> **YOUR ASSIGNMENT**:
What are the lines, written out exactly, from the one containing "This screenshot has width=1360, height=772." to the end of the entries below? Include both ends and nothing more.

--- DATA RECORDS Enclosed Below ---

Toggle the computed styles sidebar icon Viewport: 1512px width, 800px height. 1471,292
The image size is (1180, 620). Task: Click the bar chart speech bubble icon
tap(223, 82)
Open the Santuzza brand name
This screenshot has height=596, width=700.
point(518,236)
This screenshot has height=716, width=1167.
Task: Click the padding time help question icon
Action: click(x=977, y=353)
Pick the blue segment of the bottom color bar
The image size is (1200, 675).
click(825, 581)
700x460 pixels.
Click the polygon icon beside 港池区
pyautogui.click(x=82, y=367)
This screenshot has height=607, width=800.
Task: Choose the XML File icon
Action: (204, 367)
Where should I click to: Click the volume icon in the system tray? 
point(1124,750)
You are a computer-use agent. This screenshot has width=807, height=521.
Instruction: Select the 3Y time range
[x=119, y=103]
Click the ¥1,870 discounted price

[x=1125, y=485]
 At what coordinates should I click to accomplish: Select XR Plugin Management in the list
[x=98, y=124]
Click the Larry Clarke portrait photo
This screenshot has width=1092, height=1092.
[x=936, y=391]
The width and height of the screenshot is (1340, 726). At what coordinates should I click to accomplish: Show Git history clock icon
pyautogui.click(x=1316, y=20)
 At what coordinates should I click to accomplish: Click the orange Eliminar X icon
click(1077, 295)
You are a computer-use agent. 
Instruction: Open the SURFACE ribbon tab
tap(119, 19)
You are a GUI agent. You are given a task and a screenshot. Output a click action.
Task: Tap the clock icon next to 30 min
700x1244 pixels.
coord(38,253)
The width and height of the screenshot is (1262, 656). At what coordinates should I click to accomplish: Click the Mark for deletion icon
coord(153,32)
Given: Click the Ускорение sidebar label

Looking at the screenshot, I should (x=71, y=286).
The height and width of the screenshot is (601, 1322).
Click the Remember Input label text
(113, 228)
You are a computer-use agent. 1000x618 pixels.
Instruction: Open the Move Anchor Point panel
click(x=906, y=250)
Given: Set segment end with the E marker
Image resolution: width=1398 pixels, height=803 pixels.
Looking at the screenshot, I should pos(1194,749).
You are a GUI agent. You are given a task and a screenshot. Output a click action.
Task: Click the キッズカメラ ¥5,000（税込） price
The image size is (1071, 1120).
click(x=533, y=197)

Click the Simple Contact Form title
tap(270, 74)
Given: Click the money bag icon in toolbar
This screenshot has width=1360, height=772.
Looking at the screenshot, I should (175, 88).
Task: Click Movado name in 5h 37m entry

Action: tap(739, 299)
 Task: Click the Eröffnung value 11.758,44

--- End of Enclosed DATA RECORDS ---

> **RESPONSE FOR THIS EXERCISE**:
This screenshot has width=1360, height=772.
Looking at the screenshot, I should (175, 88).
Task: Click Movado name in 5h 37m entry

Action: tap(739, 299)
 Task: Click the Eröffnung value 11.758,44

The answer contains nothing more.